Emergency Programs
Heritage Preservation (HP) began focusing on emergency preparedness and response in the late nineteen eighties. Attendees of the 1989 annual meeting heard reports from responders to the Loma Prieta earthquake in Northern California and Hurricane Hugo in Charleston, South Carolina The next year’s annual meeting took place on the one-year anniversary of Loma Prieta. It was focused fully on emergency preparedness and response.
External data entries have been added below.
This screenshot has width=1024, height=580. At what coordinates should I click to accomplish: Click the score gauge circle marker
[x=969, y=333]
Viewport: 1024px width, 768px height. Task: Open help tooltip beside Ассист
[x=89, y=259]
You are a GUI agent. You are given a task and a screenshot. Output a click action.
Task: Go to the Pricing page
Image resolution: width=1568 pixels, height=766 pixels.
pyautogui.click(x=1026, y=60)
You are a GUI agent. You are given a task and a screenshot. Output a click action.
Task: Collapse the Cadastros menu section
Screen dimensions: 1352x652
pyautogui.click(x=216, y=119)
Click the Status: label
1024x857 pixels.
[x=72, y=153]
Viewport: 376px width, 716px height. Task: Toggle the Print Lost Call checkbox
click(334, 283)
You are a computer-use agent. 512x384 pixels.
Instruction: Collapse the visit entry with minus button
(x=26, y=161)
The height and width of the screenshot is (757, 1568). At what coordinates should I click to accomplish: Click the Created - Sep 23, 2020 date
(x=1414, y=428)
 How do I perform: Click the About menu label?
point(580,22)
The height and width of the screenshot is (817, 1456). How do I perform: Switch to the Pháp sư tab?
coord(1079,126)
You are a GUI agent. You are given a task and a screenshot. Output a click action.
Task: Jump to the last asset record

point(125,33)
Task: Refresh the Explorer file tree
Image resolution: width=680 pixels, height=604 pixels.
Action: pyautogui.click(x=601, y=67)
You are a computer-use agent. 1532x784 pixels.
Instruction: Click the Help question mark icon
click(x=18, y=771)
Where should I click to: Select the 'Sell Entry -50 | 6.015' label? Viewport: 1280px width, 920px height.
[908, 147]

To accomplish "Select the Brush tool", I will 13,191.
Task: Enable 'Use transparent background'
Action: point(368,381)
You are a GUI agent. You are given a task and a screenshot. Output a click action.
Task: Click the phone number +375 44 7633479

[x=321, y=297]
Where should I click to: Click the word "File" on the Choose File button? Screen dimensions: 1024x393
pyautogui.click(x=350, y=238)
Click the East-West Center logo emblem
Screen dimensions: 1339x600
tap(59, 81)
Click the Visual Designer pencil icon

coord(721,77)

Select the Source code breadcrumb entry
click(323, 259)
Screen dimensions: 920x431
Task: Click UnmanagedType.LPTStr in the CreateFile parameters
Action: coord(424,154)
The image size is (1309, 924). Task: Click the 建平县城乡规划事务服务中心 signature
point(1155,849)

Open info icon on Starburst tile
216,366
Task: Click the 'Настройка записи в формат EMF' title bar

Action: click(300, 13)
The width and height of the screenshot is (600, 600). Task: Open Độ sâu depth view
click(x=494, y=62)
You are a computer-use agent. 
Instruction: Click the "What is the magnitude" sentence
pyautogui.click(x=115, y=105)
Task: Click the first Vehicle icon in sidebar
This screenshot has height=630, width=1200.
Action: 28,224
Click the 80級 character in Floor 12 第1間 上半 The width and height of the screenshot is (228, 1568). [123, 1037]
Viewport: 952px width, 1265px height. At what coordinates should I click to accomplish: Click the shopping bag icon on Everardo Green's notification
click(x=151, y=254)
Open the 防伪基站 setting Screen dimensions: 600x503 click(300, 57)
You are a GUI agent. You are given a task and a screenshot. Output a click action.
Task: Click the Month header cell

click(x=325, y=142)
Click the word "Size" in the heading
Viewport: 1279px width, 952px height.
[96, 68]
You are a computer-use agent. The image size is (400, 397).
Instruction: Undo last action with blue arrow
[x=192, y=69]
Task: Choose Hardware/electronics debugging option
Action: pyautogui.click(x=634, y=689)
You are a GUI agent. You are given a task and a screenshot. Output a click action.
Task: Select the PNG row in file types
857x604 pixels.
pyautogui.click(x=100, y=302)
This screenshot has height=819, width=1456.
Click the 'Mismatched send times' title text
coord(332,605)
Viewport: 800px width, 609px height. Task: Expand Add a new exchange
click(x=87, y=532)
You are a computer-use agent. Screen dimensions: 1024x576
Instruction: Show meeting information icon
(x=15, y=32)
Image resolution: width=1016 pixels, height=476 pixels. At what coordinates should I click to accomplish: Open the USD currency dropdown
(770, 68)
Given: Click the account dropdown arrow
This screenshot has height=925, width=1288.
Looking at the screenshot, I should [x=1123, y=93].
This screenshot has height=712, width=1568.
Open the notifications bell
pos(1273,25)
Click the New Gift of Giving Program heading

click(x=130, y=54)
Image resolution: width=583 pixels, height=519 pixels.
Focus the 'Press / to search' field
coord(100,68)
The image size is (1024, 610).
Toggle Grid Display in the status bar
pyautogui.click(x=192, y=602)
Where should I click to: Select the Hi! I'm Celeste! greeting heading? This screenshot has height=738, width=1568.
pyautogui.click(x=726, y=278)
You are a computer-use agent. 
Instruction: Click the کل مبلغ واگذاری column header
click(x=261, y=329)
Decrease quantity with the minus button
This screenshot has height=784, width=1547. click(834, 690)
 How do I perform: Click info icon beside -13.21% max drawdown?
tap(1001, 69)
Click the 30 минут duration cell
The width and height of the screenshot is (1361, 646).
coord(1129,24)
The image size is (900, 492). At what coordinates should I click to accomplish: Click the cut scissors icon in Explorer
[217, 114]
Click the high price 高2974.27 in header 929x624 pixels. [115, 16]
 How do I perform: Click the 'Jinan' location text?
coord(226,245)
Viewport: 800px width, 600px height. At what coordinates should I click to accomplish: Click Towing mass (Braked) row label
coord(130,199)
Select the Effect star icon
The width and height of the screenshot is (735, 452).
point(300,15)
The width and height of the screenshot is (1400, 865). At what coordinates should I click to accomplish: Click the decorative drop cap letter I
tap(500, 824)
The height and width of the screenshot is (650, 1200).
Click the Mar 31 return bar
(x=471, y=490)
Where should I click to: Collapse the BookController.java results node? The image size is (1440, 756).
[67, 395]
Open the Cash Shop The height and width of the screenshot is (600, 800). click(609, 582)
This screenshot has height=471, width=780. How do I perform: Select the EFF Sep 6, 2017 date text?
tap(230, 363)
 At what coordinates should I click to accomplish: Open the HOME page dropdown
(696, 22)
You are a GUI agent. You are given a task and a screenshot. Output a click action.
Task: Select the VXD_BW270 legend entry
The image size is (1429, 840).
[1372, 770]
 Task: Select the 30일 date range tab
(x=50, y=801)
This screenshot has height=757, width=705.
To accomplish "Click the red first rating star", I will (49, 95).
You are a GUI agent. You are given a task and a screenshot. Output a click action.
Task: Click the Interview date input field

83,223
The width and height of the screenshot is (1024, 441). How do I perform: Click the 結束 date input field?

History of HP's Emergency Programs,
the Heritage Emergency National Task Force, and the Alliance for Response
History of the Heritage Emergency National Task Force
with commentary by Lawrence Reger
The Emergency Response and Salvage Wheel was published in June of 1997. With funding from the National Endowment for the Humanities, The St. Paul Companies, and an anonymous foundation, 45,000 copies of the wheel were distributed to libraries, museums, and archives free of charge during that first printing. “The Wheel”, as it has become affectionately known, has been translated into ten languages, distributed internationally in more than forty countries, and has been formatted into an app (which is unfortunately not compatible with most up-to-date operating systems).
The wheel is an iconic Heritage Preservation project. Present in collections throughout the world, the wheel represents Heritage Preservation’s ability to create meaningful and creative partnerships, and to produce resources that reach huge audiences. English and Spanish versions of the wheel are still available for purchase on AIC’s website.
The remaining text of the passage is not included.